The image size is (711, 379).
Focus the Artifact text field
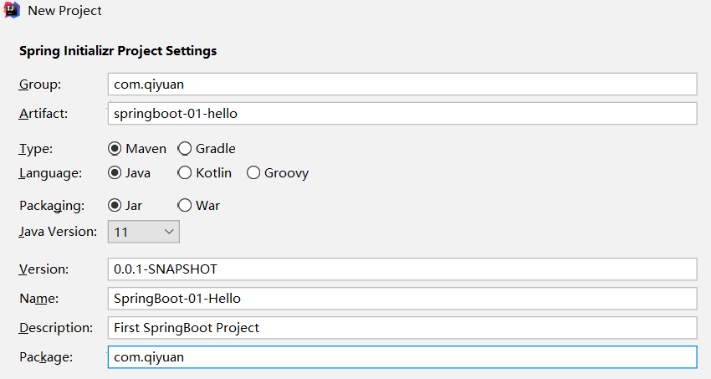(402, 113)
------------
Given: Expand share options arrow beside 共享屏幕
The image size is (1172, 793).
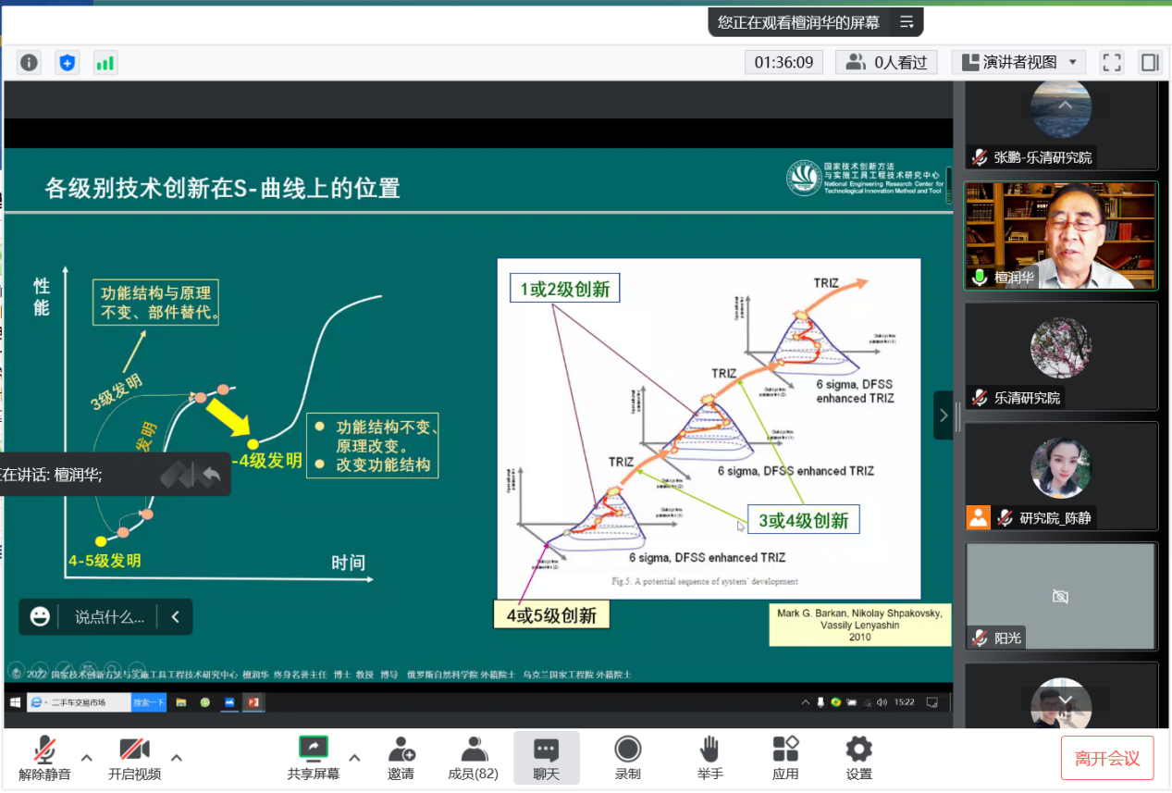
------------
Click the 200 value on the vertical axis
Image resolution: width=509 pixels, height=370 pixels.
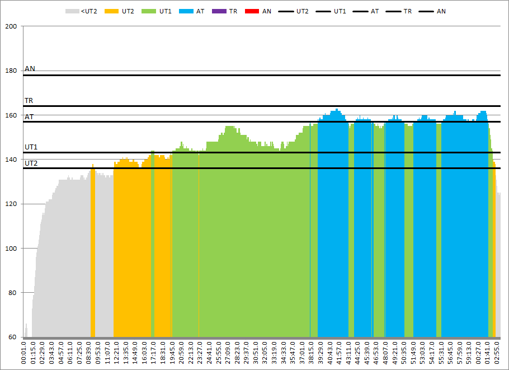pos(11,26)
------------
■ Task item:
Look through the entries above and quote exactly the lines from the line with "Given: Expand share options arrow beside 共享屏幕" to the line with "The image size is (1172, 793).", counting both of those lines.

■ Task output:
Given: Expand share options arrow beside 共享屏幕
The image size is (1172, 793).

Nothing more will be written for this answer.